BrainGlobe version 1 is here! Head over to the blog to find out more

Speeding up cellfinder#

Introduction#

Before trying to troubleshoot, cellfinder can be slow. Even on a very good desktop computer, a full analysis of a labelled mouse brain with many thousands of cells can take between 4-12 hours.

Things to Try#

Use a better computer#

Annoying advice, but a bigger, better computer will likely speed up cellfinder. In particular, we recommend:

  • Multicore CPU (the more cores and the faster the better)

  • A recent NVIDIA GPU (the more VRAM and CUDA cores the better)

  • Plenty of RAM (ideally >32GB)

  • Fast local storage for your data (ideally SSD)

Put your data on a fast hard drive#

If your data is on a “normal” spinning hard drive, and you have a solid-state drive (SSD) available, putting your data on there will likely speed things up.
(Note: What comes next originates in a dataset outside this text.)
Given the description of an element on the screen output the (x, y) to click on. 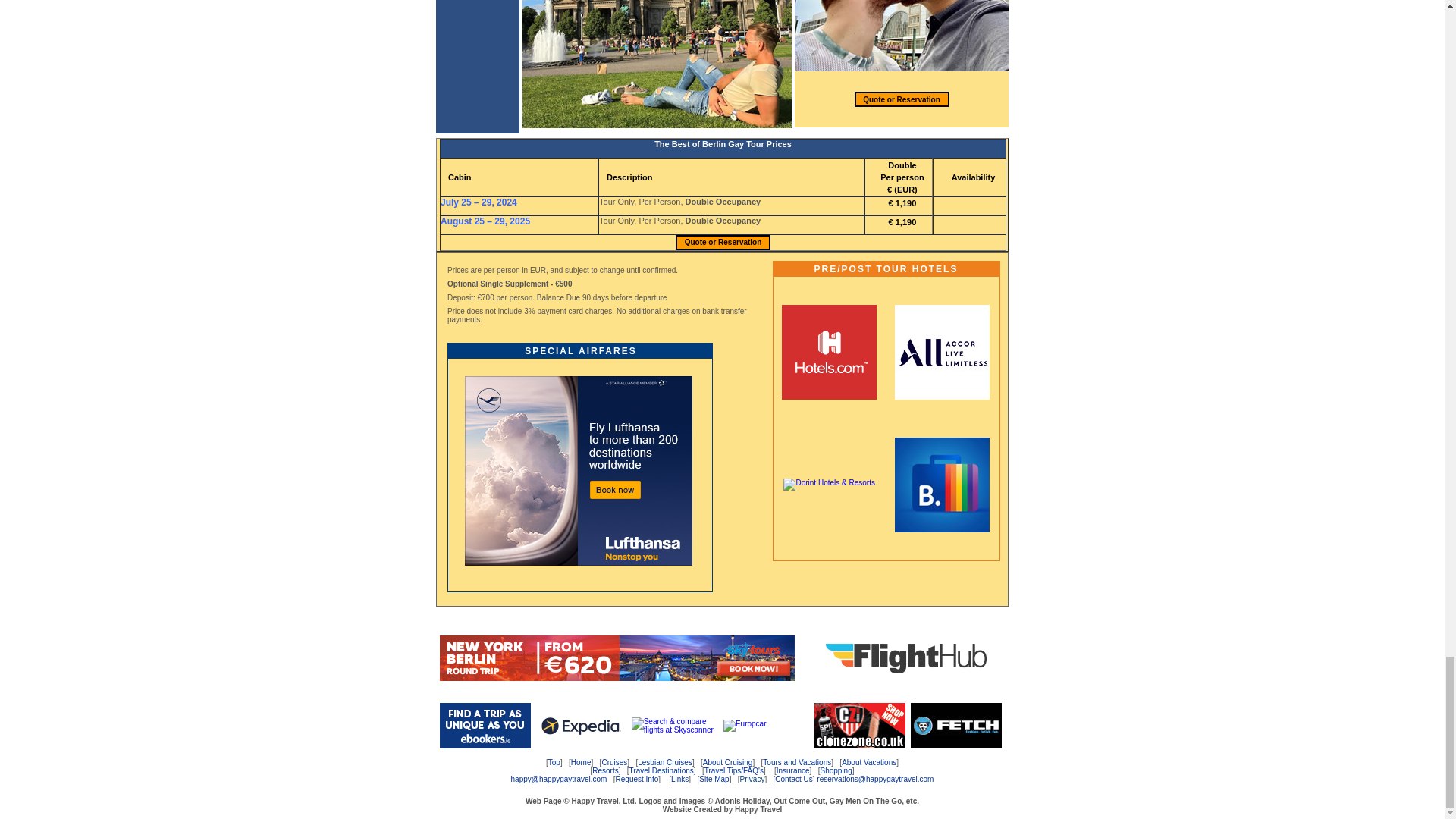
Quote or Reservation (901, 99)
Quote or Reservation (722, 242)
Given the description of an element on the screen output the (x, y) to click on. 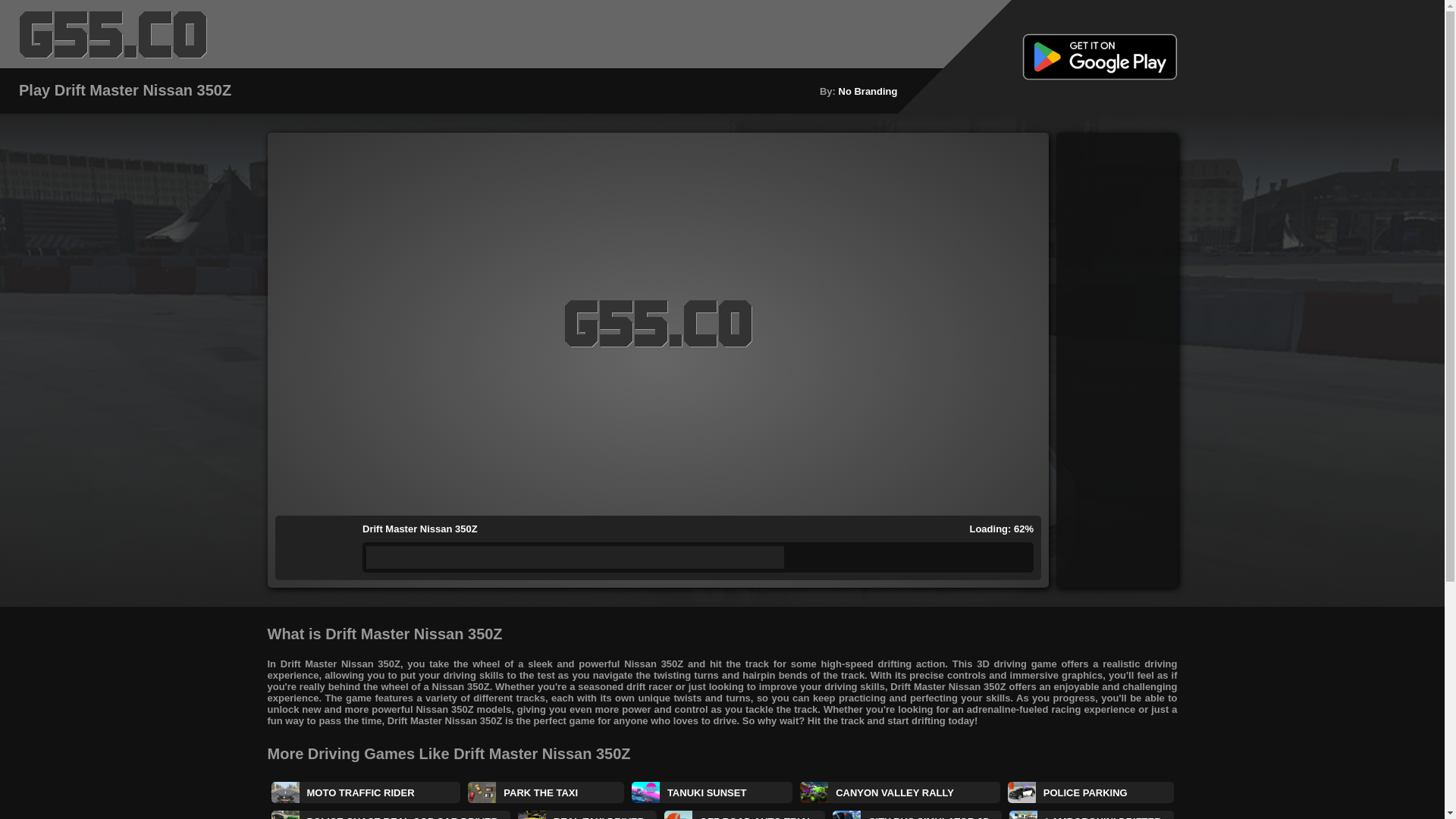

If your data is on a network drive (microscopy facility server, institutional file storage, etc.), consider moving it to your local machine first.

If you’re using a compute cluster, there is likely to be a specific fast data storage area for this, maybe called scratch. Ask your sysadmins for help

Specific Issues#

Cell classification or training the network is slow#

Hint

If you think that cellfinder is using the GPU properly, you can often increase the batch size used for training or inference. This will depend on your specific GPU, but for inference, batch sizes of up to 128 often work well on modern GPUs with >8GB memory.

These steps may be slow if cellfinder is not properly using the GPU. If you have followed the instructions in setting up your GPU, you may need to check that everything is configured properly.

Note

As always, make sure your conda environment is activated

Open a terminal (or Anaconda Prompt), start Python,

  python

and check that tensorflow can use the GPU,

import tensorflow as tf
tf.test.is_gpu_available()

If you see something like the output below, then all is well.

2019-06-26 10:51:34.697900: I tensorflow/core/platform/cpu_feature_guard.cc:141] Your CPU supports instructions that this TensorFlow binary was not compiled to use: AVX512F
2019-06-26 10:51:34.881183: I tensorflow/core/common_runtime/gpu/gpu_device.cc:1432] Found device 0 with properties: 
name: TITAN RTX major: 7 minor: 5 memoryClockRate(GHz): 1.77
pciBusID: 0000:2d:00.0
totalMemory: 23.62GiB freeMemory: 504.25MiB
2019-06-26 10:51:34.881217: I tensorflow/core/common_runtime/gpu/gpu_device.cc:1511] Adding visible gpu devices: 0
2019-06-26 10:51:35.251465: I tensorflow/core/common_runtime/gpu/gpu_device.cc:982] Device interconnect StreamExecutor with strength 1 edge matrix:
2019-06-26 10:51:35.251505: I tensorflow/core/common_runtime/gpu/gpu_device.cc:988]      0 
2019-06-26 10:51:35.251511: I tensorflow/core/common_runtime/gpu/gpu_device.cc:1001] 0:   N 
2019-06-26 10:51:35.251729: I tensorflow/core/common_runtime/gpu/gpu_device.cc:1115] Created TensorFlow device (/device:GPU:0 with 195 MB memory) -> physical GPU (device: 0, name: TITAN RTX, pci bus id: 0000:2d:00.0, compute capability: 7.5)
True

If you see something like this:

2020-05-11 12:02:11.891275: I tensorflow/core/platform/cpu_feature_guard.cc:142] Your CPU supports instructions that this TensorFlow binary was not compiled to use: AVX2 FMA
2020-05-11 12:02:11.948022: I tensorflow/core/platform/profile_utils/cpu_utils.cc:94] CPU Frequency: 1992000000 Hz
2020-05-11 12:02:11.949756: I tensorflow/compiler/xla/service/service.cc:168] XLA service 0x55ae9ffc5860 initialized for platform Host (this does not guarantee that XLA will be used). Devices:
2020-05-11 12:02:11.949823: I tensorflow/compiler/xla/service/service.cc:176]   StreamExecutor device (0): Host, Default Version
2020-05-11 12:02:11.954796: W tensorflow/stream_executor/platform/default/dso_loader.cc:55] Could not load dynamic library 'libcuda.so.1'; dlerror: libcuda.so.1: cannot open shared object file: No such file or directory
2020-05-11 12:02:11.954847: E tensorflow/stream_executor/cuda/cuda_driver.cc:351] failed call to cuInit: UNKNOWN ERROR (303)
2020-05-11 12:02:11.954894: I tensorflow/stream_executor/cuda/cuda_diagnostics.cc:156] kernel driver does not appear to be running on this host (hostname): /proc/driver/nvidia/version does not exist
False

Then your GPU is not properly configured. If you have followed everything in setting up your GPU, please go speak to whoever administers your machine. If you’re still stuck get in touch, but there is a limited amount we can do to help configure your system.